Nature Communications (Feb 2025)
Cold seeps are potential hotspots of deep-sea nitrogen loss driven by microorganisms across 21 phyla
Abstract
Abstract Nitrogen bioavailability, governed by fixation and loss processes, is crucial for oceanic productivity and global biogeochemical cycles. The key nitrogen loss organisms—denitrifiers and anaerobic ammonium-oxidizing (anammox) bacteria—remain poorly understood in deep-sea cold seeps. This study combined geochemical measurements, 15N stable isotope tracer analysis, metagenomics, metatranscriptomics, and three-dimensional protein structural simulations to explore cold-seeps nitrogen loss processes. Geochemical evidence from 359 sediment samples shows significantly higher nitrogen loss rates in cold seeps compared to typical deep-sea sediments, with nitrogen loss flux from surface sediments estimated at 4.96–7.63 Tg N yr-1 (1.65–2.54% of global marine sediment). Examination of 147 million non-redundant genes indicates a high prevalence of nitrogen loss genes, including nitrous-oxide reductase (NosZ; 6.88 genes per million reads, GPM), nitric oxide dismutase (Nod; 1.29 GPM), and hydrazine synthase (HzsA; 3.35 GPM) in surface sediments.
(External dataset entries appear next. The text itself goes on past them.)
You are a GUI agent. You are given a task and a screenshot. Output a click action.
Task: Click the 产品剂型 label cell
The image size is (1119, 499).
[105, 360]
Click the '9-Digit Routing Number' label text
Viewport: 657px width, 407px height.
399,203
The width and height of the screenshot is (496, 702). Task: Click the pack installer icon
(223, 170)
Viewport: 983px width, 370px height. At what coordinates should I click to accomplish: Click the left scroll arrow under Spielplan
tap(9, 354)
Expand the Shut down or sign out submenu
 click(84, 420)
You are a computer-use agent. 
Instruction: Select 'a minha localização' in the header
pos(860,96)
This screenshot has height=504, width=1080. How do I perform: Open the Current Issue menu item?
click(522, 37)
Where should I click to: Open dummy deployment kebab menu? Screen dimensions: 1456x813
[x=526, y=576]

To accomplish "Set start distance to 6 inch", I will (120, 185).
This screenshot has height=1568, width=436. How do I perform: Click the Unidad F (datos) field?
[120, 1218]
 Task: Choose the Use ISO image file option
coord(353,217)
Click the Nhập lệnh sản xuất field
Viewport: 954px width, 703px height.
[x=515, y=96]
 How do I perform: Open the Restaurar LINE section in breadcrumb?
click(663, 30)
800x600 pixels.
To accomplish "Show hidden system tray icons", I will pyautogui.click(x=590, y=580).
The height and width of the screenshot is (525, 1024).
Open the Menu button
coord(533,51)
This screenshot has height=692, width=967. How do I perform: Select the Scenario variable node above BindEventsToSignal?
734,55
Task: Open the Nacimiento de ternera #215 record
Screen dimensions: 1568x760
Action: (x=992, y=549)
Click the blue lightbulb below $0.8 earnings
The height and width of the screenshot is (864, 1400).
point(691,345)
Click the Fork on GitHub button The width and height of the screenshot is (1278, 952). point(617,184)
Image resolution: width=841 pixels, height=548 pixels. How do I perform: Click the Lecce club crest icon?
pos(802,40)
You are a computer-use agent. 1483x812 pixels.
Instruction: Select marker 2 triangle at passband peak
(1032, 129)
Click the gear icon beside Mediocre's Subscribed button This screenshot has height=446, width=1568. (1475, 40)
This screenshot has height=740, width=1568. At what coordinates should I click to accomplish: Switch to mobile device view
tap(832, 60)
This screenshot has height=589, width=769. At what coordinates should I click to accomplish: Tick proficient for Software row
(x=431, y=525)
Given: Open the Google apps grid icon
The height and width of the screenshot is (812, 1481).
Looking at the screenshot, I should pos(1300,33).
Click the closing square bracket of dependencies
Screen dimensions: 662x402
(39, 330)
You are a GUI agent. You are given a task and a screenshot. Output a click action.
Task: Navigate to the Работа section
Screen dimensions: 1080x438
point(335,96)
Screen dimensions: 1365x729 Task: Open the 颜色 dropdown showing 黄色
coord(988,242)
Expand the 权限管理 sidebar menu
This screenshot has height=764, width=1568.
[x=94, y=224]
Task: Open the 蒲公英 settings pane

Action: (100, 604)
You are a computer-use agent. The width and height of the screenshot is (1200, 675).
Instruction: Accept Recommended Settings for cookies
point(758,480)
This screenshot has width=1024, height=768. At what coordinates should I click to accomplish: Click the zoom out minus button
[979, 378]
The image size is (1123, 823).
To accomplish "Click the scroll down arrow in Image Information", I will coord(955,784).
Analysis of 3,164 metagenome-assembled genomes expands the nitrous-oxide reducers by three phyla, nitric oxide-dismutating organisms by one phylum and two orders, and anammox bacteria by ten phyla going beyond Planctomycetota. These microbes exhibit structural adaptations and complex gene cluster enabling survival in cold seeps. Cold seeps likely are previously underestimated nitrogen loss hotspots, potentially contributing notably to the global nitrogen cycle.